#### [Stated task]
Reproduce all of the entries below verbatim.

######

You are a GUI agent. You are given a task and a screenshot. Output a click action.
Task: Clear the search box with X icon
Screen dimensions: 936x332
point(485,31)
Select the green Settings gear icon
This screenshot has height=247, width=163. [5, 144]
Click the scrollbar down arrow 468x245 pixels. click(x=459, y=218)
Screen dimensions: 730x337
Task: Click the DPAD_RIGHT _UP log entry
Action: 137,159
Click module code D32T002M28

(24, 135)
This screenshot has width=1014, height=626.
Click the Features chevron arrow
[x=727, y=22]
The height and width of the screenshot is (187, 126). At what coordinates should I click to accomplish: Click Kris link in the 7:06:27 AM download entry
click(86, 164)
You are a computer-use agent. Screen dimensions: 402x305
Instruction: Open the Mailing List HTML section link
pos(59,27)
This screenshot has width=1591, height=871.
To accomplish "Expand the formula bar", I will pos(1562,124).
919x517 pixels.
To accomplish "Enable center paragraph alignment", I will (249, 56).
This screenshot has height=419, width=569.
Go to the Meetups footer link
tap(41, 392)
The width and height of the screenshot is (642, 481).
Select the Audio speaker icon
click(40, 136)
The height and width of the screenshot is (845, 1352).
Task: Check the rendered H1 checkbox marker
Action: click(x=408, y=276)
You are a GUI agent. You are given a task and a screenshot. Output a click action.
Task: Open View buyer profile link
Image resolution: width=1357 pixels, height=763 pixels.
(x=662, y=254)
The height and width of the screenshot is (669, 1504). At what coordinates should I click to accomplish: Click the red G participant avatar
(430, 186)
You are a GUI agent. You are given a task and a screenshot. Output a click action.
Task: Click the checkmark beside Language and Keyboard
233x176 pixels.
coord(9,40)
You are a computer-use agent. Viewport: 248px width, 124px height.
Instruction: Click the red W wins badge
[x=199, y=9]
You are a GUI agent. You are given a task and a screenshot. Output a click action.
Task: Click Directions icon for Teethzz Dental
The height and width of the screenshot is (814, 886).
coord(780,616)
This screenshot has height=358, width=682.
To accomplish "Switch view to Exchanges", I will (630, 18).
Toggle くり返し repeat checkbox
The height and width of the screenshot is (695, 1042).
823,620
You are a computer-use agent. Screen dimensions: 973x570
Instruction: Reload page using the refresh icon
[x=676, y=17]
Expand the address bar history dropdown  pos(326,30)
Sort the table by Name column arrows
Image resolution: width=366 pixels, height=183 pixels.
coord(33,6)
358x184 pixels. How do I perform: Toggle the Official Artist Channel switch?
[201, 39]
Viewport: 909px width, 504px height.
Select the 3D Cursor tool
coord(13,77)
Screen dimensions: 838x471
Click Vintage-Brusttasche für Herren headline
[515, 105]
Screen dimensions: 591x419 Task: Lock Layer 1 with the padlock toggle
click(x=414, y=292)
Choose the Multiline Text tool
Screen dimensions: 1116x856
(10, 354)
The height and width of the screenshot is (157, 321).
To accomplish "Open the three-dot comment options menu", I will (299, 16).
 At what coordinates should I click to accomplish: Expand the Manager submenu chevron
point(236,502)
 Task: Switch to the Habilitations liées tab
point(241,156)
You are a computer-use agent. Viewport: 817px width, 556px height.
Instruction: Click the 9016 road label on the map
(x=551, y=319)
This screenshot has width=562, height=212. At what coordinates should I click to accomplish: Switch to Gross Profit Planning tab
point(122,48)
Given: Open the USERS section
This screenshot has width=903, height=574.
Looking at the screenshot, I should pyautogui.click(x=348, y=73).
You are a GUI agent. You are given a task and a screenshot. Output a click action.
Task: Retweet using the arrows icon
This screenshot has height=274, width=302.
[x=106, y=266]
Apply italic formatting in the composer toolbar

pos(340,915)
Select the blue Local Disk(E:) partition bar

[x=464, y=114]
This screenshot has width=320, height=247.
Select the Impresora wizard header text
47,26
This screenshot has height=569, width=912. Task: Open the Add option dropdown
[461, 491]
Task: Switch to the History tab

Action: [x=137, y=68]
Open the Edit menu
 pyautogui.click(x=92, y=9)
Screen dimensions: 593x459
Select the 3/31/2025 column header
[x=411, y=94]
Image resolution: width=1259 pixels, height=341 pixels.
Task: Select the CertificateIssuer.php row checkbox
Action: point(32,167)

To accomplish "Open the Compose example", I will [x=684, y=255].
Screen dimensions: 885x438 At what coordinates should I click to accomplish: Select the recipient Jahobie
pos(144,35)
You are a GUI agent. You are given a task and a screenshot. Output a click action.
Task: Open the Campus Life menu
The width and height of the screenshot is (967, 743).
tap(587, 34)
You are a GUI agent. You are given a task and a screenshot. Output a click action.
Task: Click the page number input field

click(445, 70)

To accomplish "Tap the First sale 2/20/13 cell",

######

#### [Response]
You are a GUI agent. You are given a task and a screenshot. Output a click action.
Task: Clear the search box with X icon
Screen dimensions: 936x332
point(485,31)
Select the green Settings gear icon
This screenshot has height=247, width=163. [5, 144]
Click the scrollbar down arrow 468x245 pixels. click(x=459, y=218)
Screen dimensions: 730x337
Task: Click the DPAD_RIGHT _UP log entry
Action: 137,159
Click module code D32T002M28

(24, 135)
This screenshot has width=1014, height=626.
Click the Features chevron arrow
[x=727, y=22]
The height and width of the screenshot is (187, 126). At what coordinates should I click to accomplish: Click Kris link in the 7:06:27 AM download entry
click(86, 164)
You are a computer-use agent. Screen dimensions: 402x305
Instruction: Open the Mailing List HTML section link
pos(59,27)
This screenshot has width=1591, height=871.
To accomplish "Expand the formula bar", I will pos(1562,124).
919x517 pixels.
To accomplish "Enable center paragraph alignment", I will (249, 56).
This screenshot has height=419, width=569.
Go to the Meetups footer link
tap(41, 392)
The width and height of the screenshot is (642, 481).
Select the Audio speaker icon
click(40, 136)
The height and width of the screenshot is (845, 1352).
Task: Check the rendered H1 checkbox marker
Action: click(x=408, y=276)
You are a GUI agent. You are given a task and a screenshot. Output a click action.
Task: Open View buyer profile link
Image resolution: width=1357 pixels, height=763 pixels.
(x=662, y=254)
The height and width of the screenshot is (669, 1504). At what coordinates should I click to accomplish: Click the red G participant avatar
(430, 186)
You are a GUI agent. You are given a task and a screenshot. Output a click action.
Task: Click the checkmark beside Language and Keyboard
233x176 pixels.
coord(9,40)
You are a computer-use agent. Viewport: 248px width, 124px height.
Instruction: Click the red W wins badge
[x=199, y=9]
You are a GUI agent. You are given a task and a screenshot. Output a click action.
Task: Click Directions icon for Teethzz Dental
The height and width of the screenshot is (814, 886).
coord(780,616)
This screenshot has height=358, width=682.
To accomplish "Switch view to Exchanges", I will (630, 18).
Toggle くり返し repeat checkbox
The height and width of the screenshot is (695, 1042).
823,620
You are a computer-use agent. Screen dimensions: 973x570
Instruction: Reload page using the refresh icon
[x=676, y=17]
Expand the address bar history dropdown  pos(326,30)
Sort the table by Name column arrows
Image resolution: width=366 pixels, height=183 pixels.
coord(33,6)
358x184 pixels. How do I perform: Toggle the Official Artist Channel switch?
[201, 39]
Viewport: 909px width, 504px height.
Select the 3D Cursor tool
coord(13,77)
Screen dimensions: 838x471
Click Vintage-Brusttasche für Herren headline
[515, 105]
Screen dimensions: 591x419 Task: Lock Layer 1 with the padlock toggle
click(x=414, y=292)
Choose the Multiline Text tool
Screen dimensions: 1116x856
(10, 354)
The height and width of the screenshot is (157, 321).
To accomplish "Open the three-dot comment options menu", I will (299, 16).
 At what coordinates should I click to accomplish: Expand the Manager submenu chevron
point(236,502)
 Task: Switch to the Habilitations liées tab
point(241,156)
You are a computer-use agent. Viewport: 817px width, 556px height.
Instruction: Click the 9016 road label on the map
(x=551, y=319)
This screenshot has width=562, height=212. At what coordinates should I click to accomplish: Switch to Gross Profit Planning tab
point(122,48)
Given: Open the USERS section
This screenshot has width=903, height=574.
Looking at the screenshot, I should pyautogui.click(x=348, y=73).
You are a GUI agent. You are given a task and a screenshot. Output a click action.
Task: Retweet using the arrows icon
This screenshot has height=274, width=302.
[x=106, y=266]
Apply italic formatting in the composer toolbar

pos(340,915)
Select the blue Local Disk(E:) partition bar

[x=464, y=114]
This screenshot has width=320, height=247.
Select the Impresora wizard header text
47,26
This screenshot has height=569, width=912. Task: Open the Add option dropdown
[461, 491]
Task: Switch to the History tab

Action: [x=137, y=68]
Open the Edit menu
 pyautogui.click(x=92, y=9)
Screen dimensions: 593x459
Select the 3/31/2025 column header
[x=411, y=94]
Image resolution: width=1259 pixels, height=341 pixels.
Task: Select the CertificateIssuer.php row checkbox
Action: point(32,167)

To accomplish "Open the Compose example", I will [x=684, y=255].
Screen dimensions: 885x438 At what coordinates should I click to accomplish: Select the recipient Jahobie
pos(144,35)
You are a GUI agent. You are given a task and a screenshot. Output a click action.
Task: Open the Campus Life menu
The width and height of the screenshot is (967, 743).
tap(587, 34)
You are a GUI agent. You are given a task and a screenshot. Output a click action.
Task: Click the page number input field

click(445, 70)

To accomplish "Tap the First sale 2/20/13 cell",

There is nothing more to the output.